The village's age distribution consisted of 24.2% under the age of 18, 11.1% from 18 to 24, 31.6% from 25 to 44, 15.9% from 45 to 64, and 17.4% who were 65 years of age or older. The median age was 33.9 years. For every 100 females, there were 96.5 males. For every 100 females age 18 and over, there were 74.2 males.

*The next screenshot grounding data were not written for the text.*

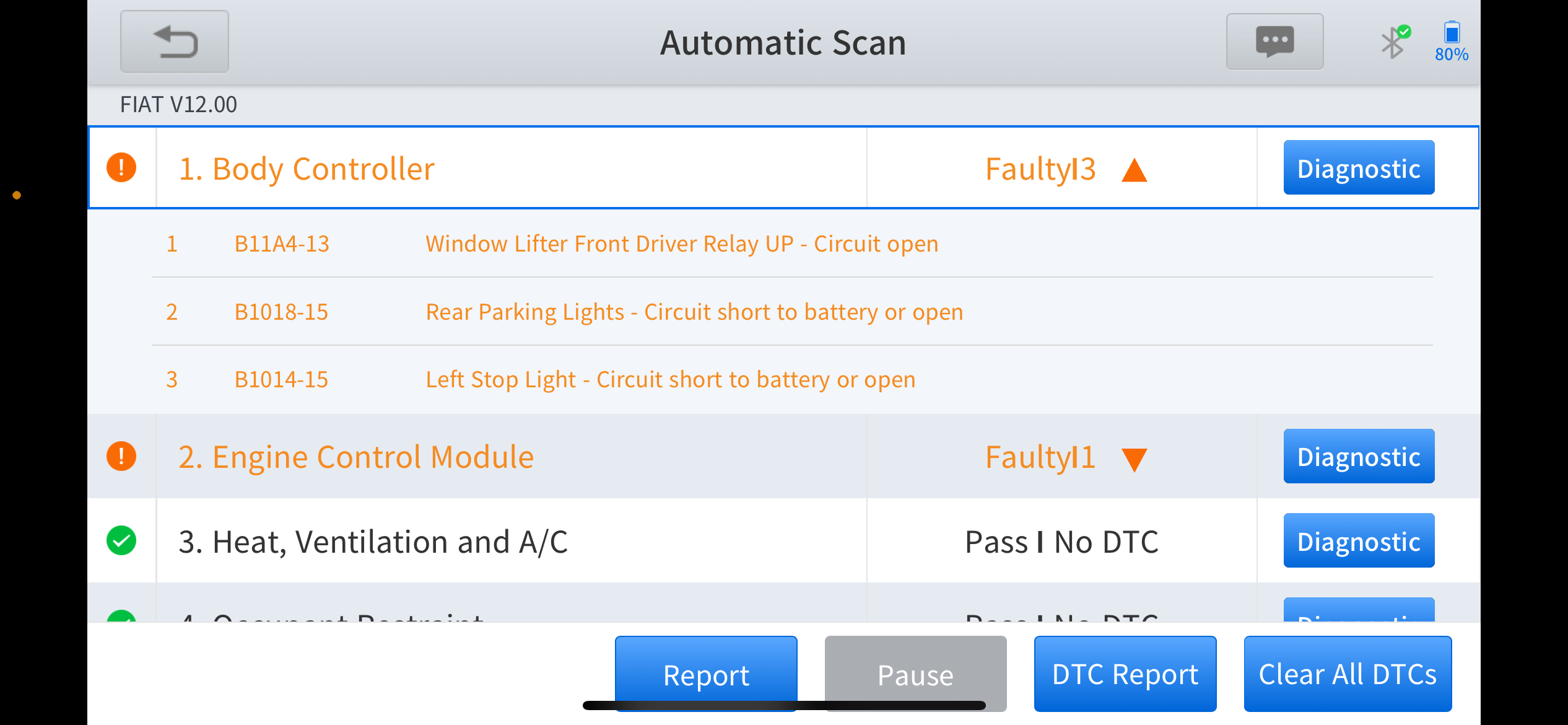The height and width of the screenshot is (725, 1568).
Task: Tap Body Controller orange warning icon
Action: pyautogui.click(x=121, y=167)
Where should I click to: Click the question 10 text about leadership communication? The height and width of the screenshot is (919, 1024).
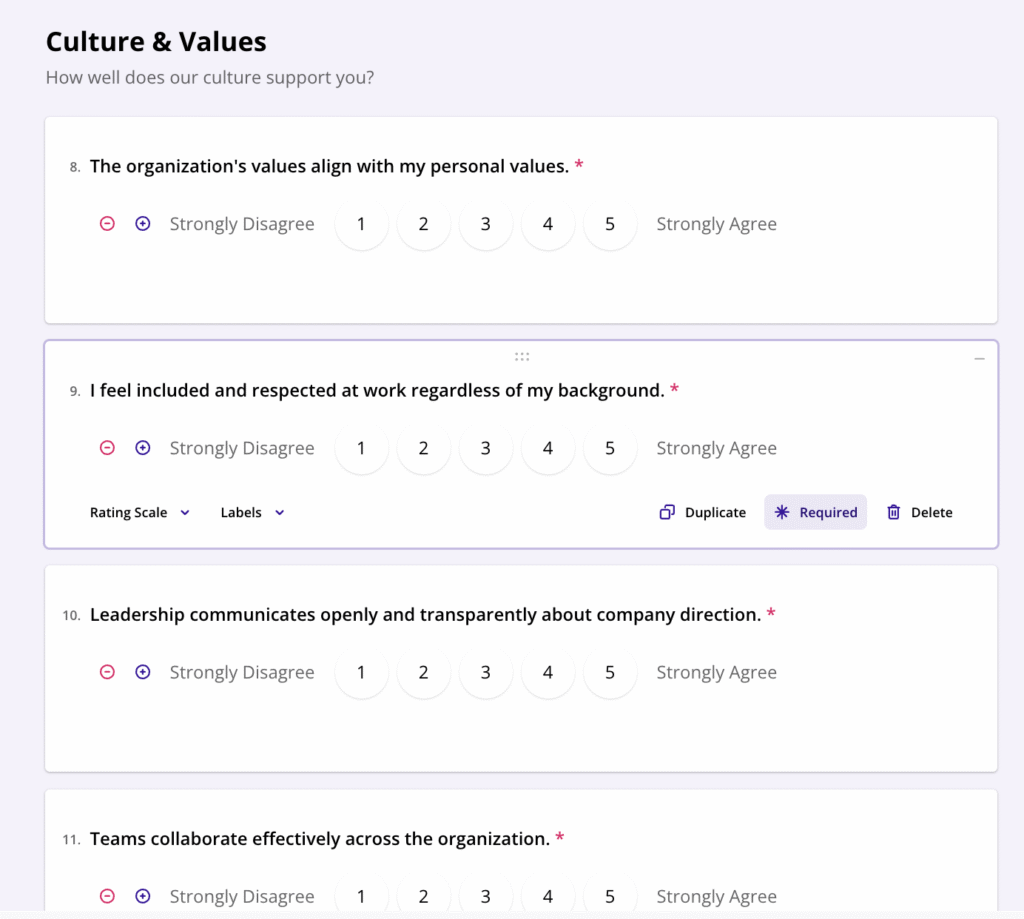(425, 614)
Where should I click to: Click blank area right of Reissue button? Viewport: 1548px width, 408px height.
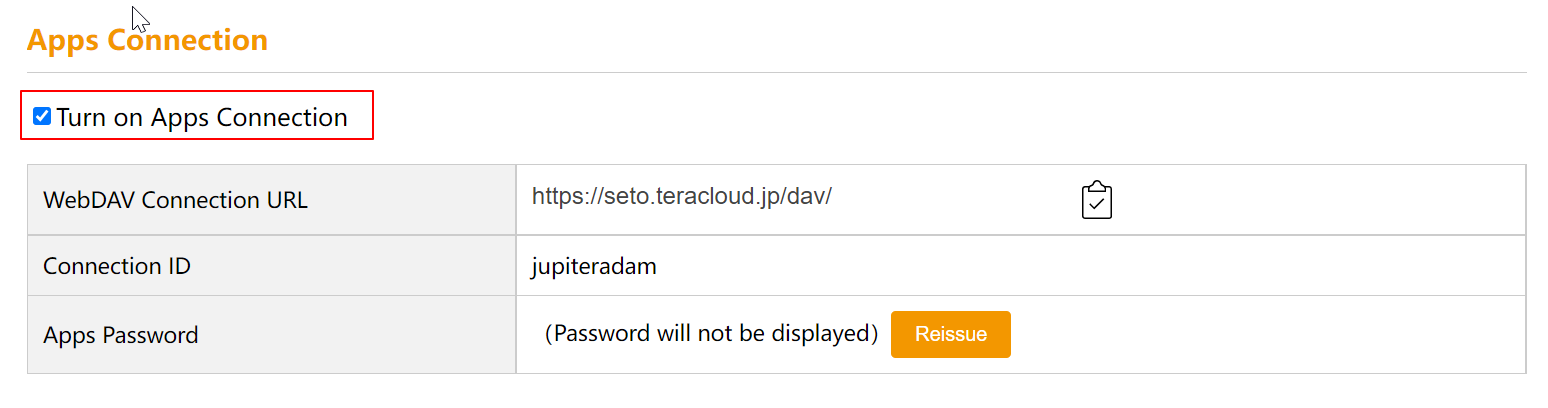click(x=1268, y=335)
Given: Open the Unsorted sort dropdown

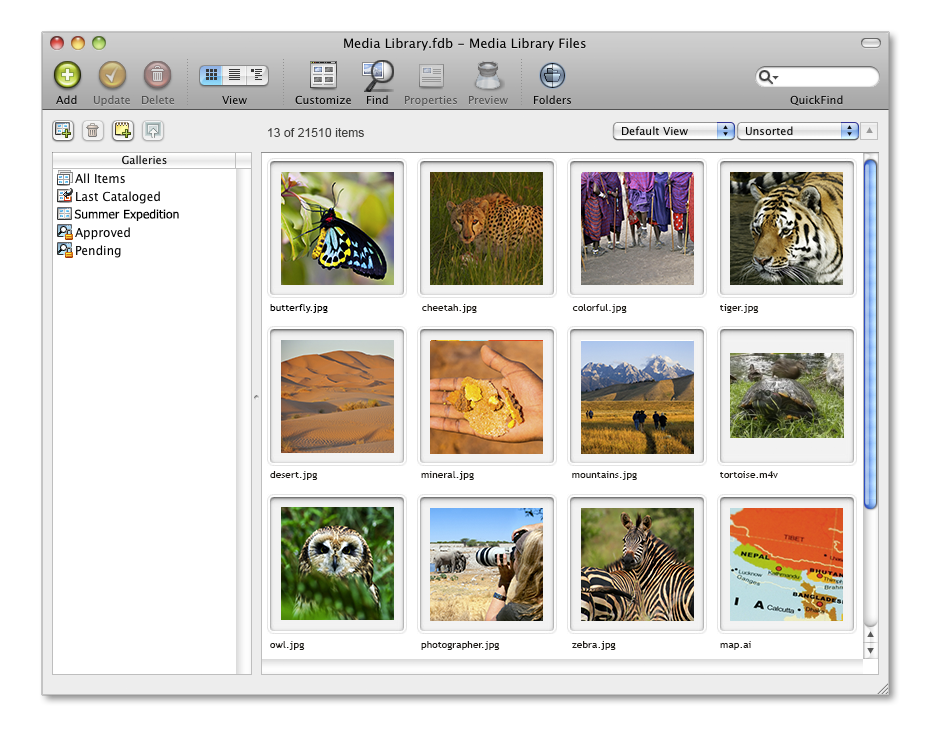Looking at the screenshot, I should point(797,131).
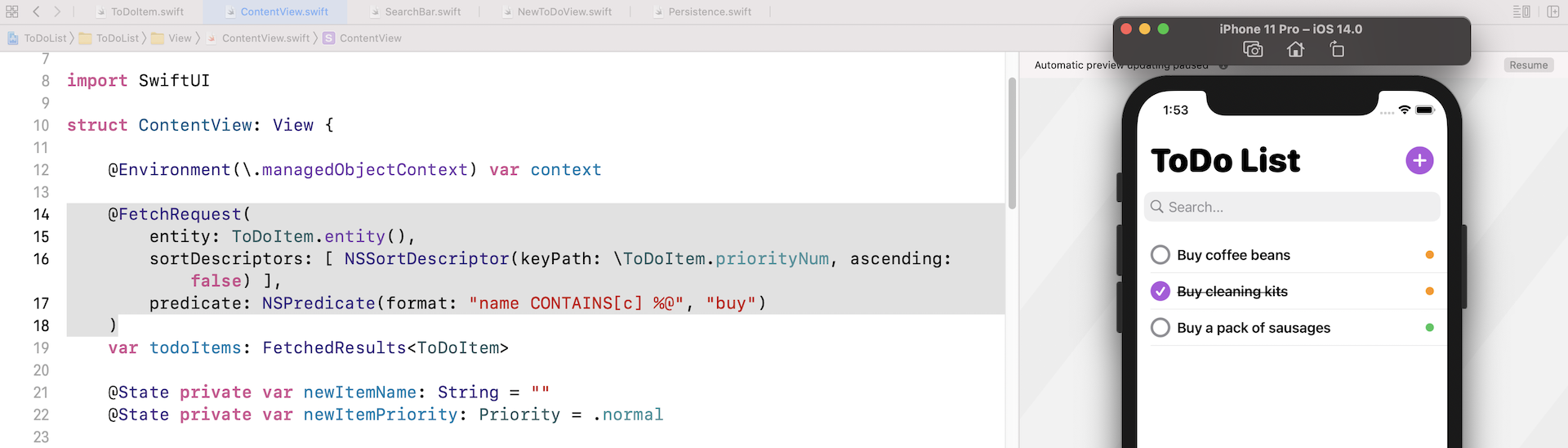
Task: Click the orange priority dot for coffee beans
Action: click(x=1429, y=255)
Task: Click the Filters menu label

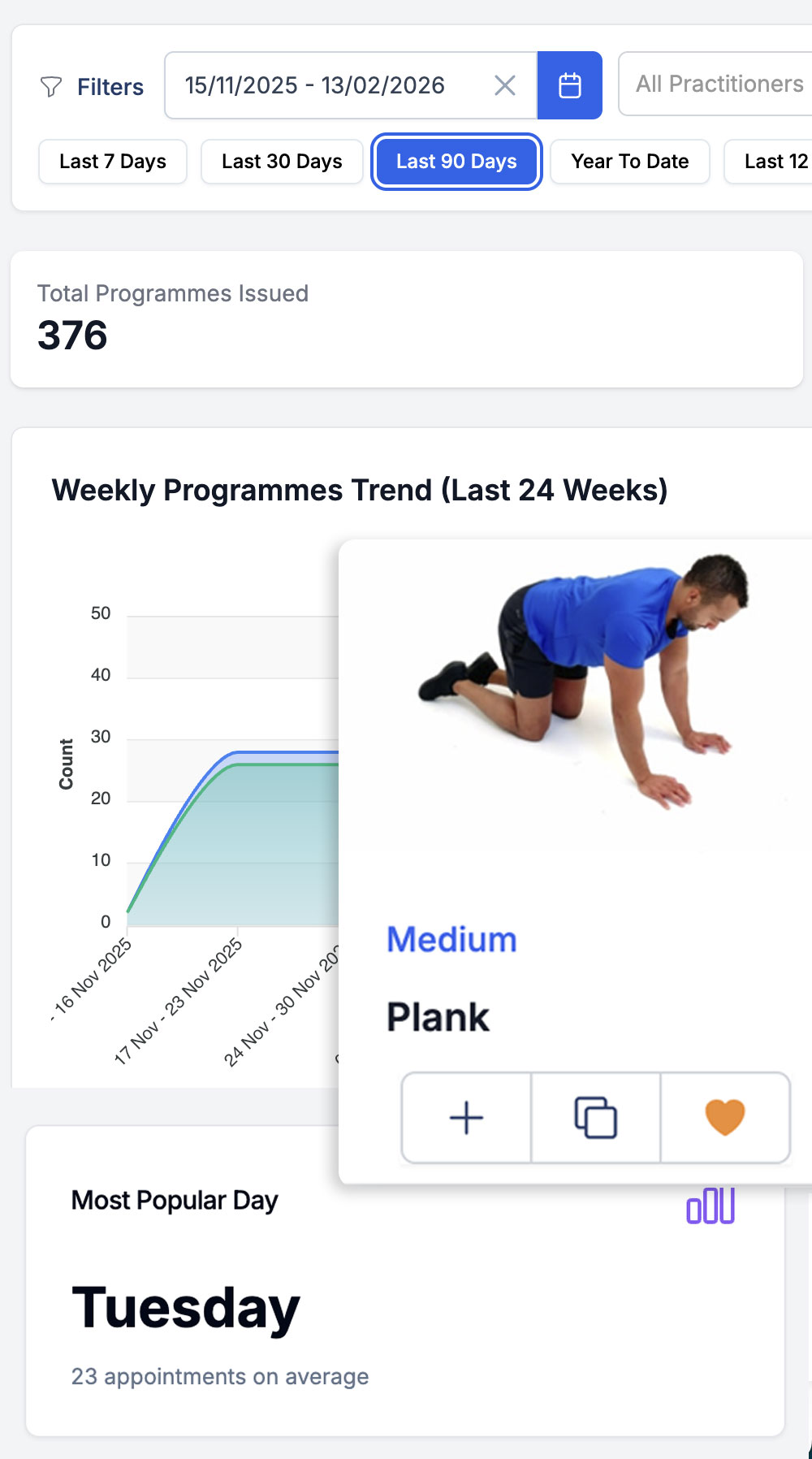Action: click(x=110, y=86)
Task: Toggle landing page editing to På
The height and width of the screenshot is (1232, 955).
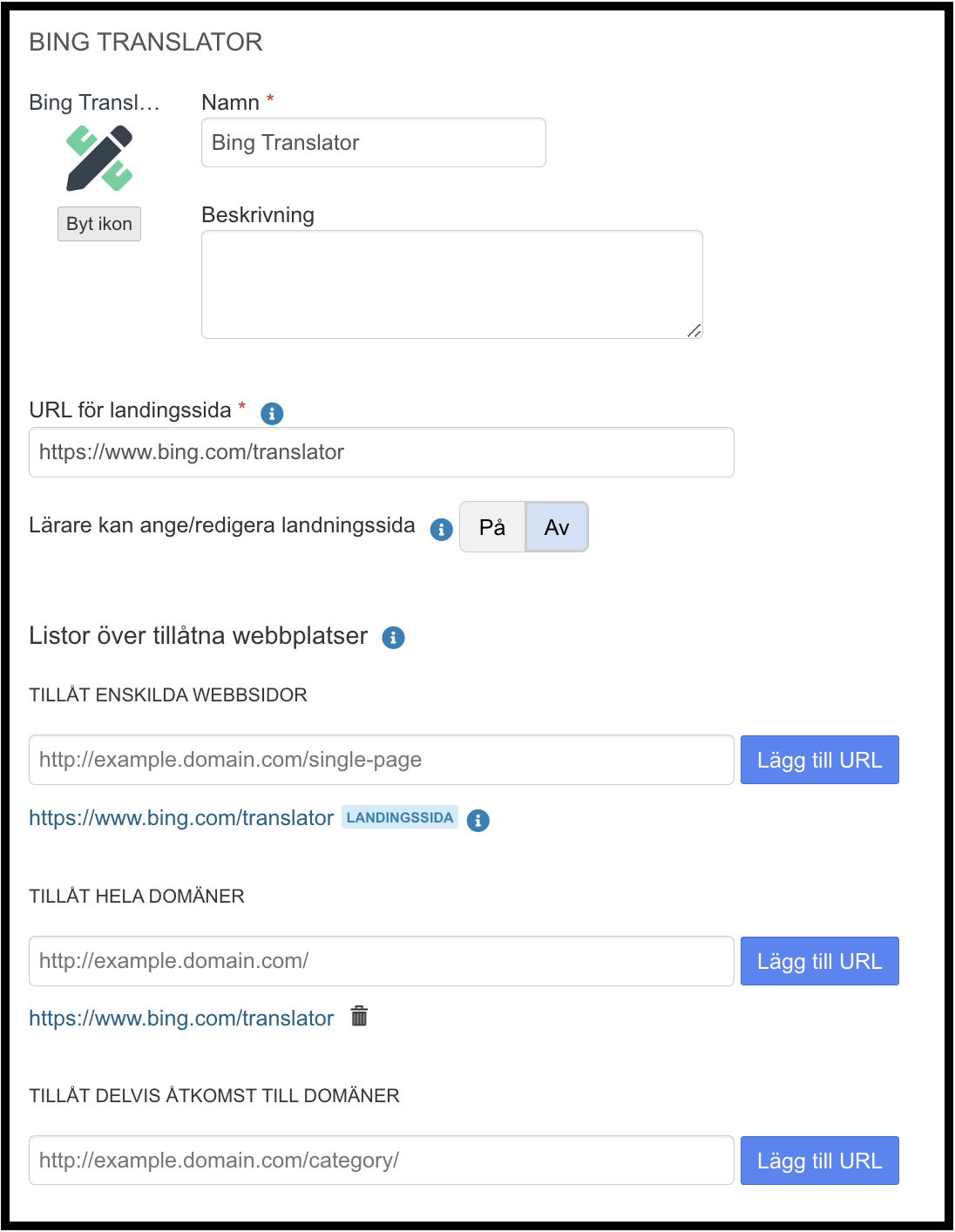Action: point(492,527)
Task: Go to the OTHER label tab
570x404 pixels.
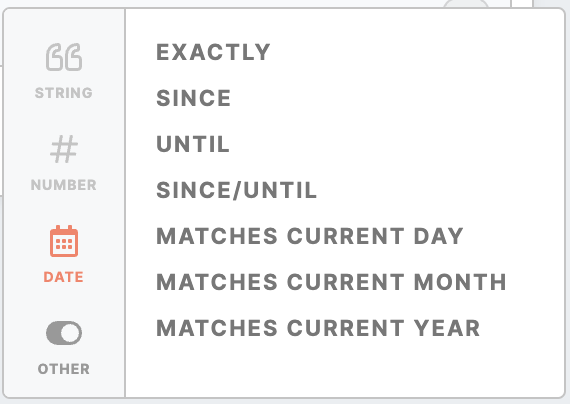Action: pos(64,369)
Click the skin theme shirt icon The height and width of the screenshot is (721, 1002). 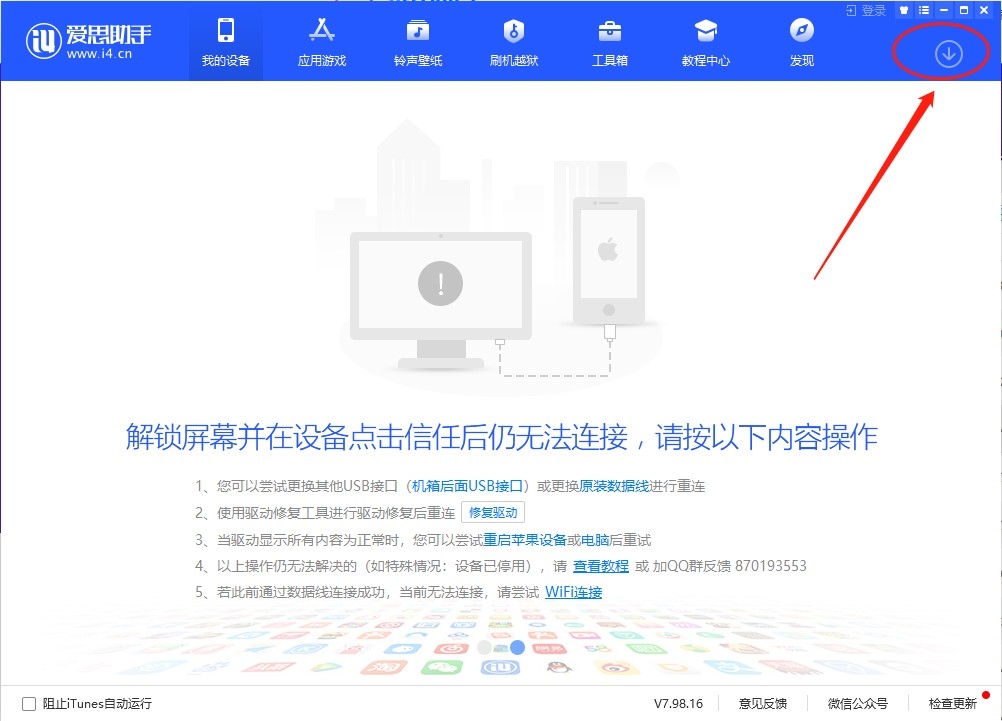coord(904,10)
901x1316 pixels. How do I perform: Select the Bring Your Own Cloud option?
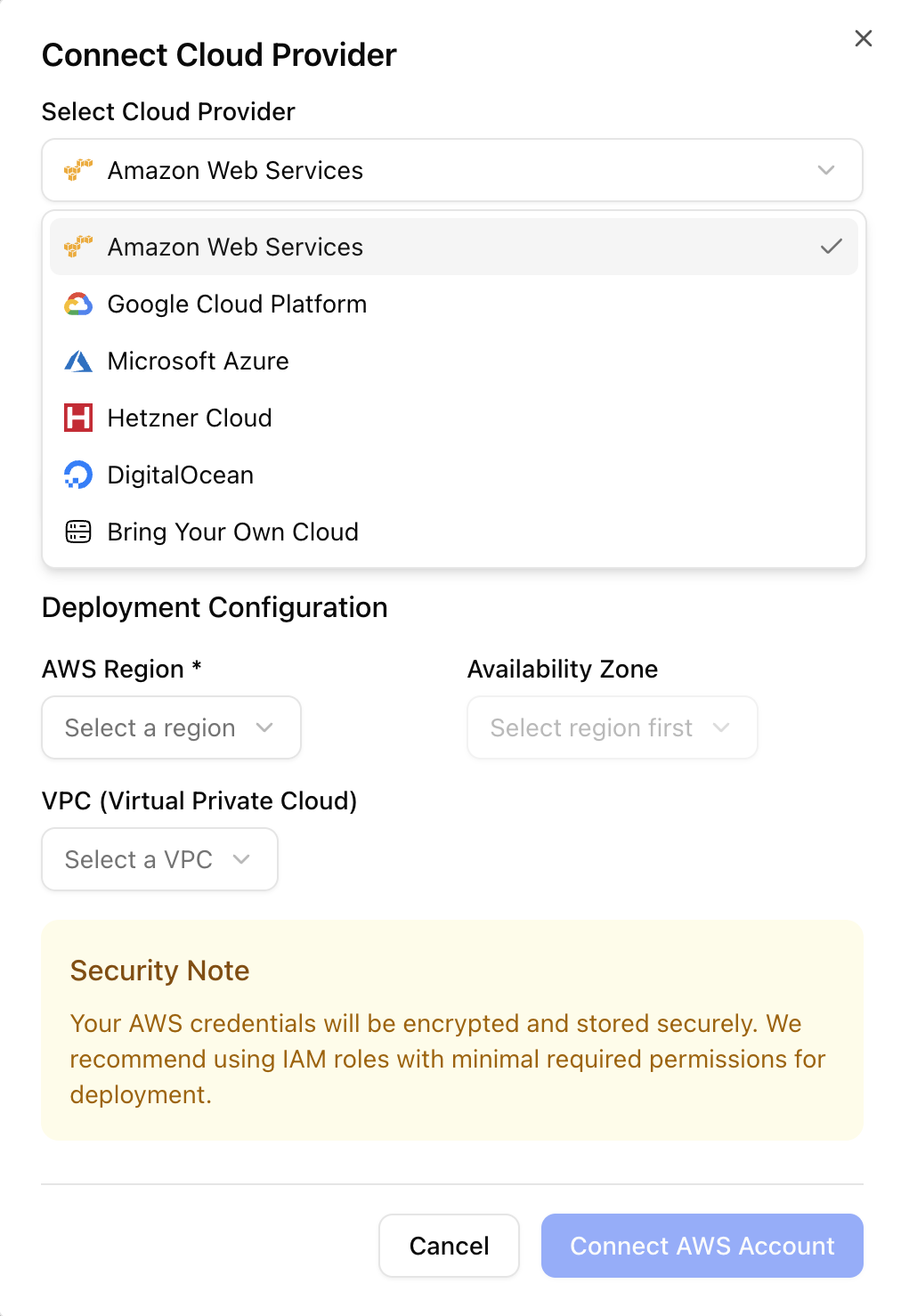(x=232, y=532)
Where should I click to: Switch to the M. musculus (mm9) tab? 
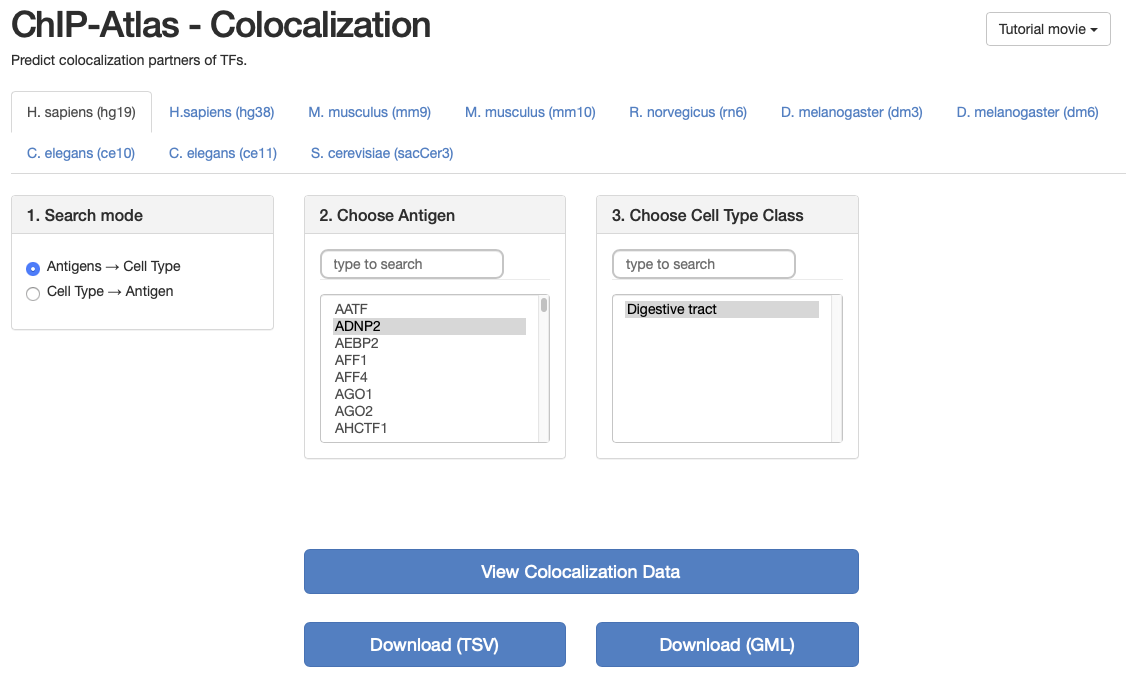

The median income for a household in the village was $47,171, and the median income for a family was $52,250. Males had a median income of $41,023 versus $15,813 for females. The per capita income for the village was $28,772. About 16.0% of families and 26.1% of the population were below the poverty line, including 36.9% of those under age 18 and 4.1% of those age 65 or over.

Historical population
| Census | Pop. | Note | %± |
| 1880 | 121 |  | — |
| 1910 | 415 |  | — |
| 1920 | 518 |  | 24.8% |
| 1930 | 464 |  | −10.4% |
| 1940 | 825 |  | 77.8% |
| 1950 | 649 |  | −21.3% |
| 1960 | 659 |  | 1.5% |
| 1970 | 689 |  | 4.6% |
| 1980 | 708 |  | 2.8% |
| 1990 | 668 |  | −5.6% |
| 2000 | 705 |  | 5.5% |
| 2010 | 759 |  | 7.7% |
| 2020 | 690 |  | −9.1% |
U.S. Decennial Census

==Education==

Brownstown High School

Brownstown Community Unit School District 201 serves Brownstown and the surrounding area. It is located at 421 South College Avenue, Brownstown, Illinois. The annual statement in June 2025 reported the district served an area of 94 sqmi. The district employed 39 full-time certificated and 25 full-time and 1 part-time non-certificated persons.

The district has three schools: Brownstown Elementary serving pre-kindergarten to 6th grade, Brownstown Junior High serving 7th and 8th grade, and Brownstown High serving 9th to 12th grade. All schools earned a score of Commendable which is the level below Exemplary but above Targeted. The schools have a 96.2% graduation rate. Average spending per student is $11,000.

==Points of interest==

Brownstown is host to the annual Fayette County Fair, held each summer in mid-July. The fair includes livestock shows, fine arts and culinary exhibits, tractor pulls, stock car races, a talent show, and a queen pageant.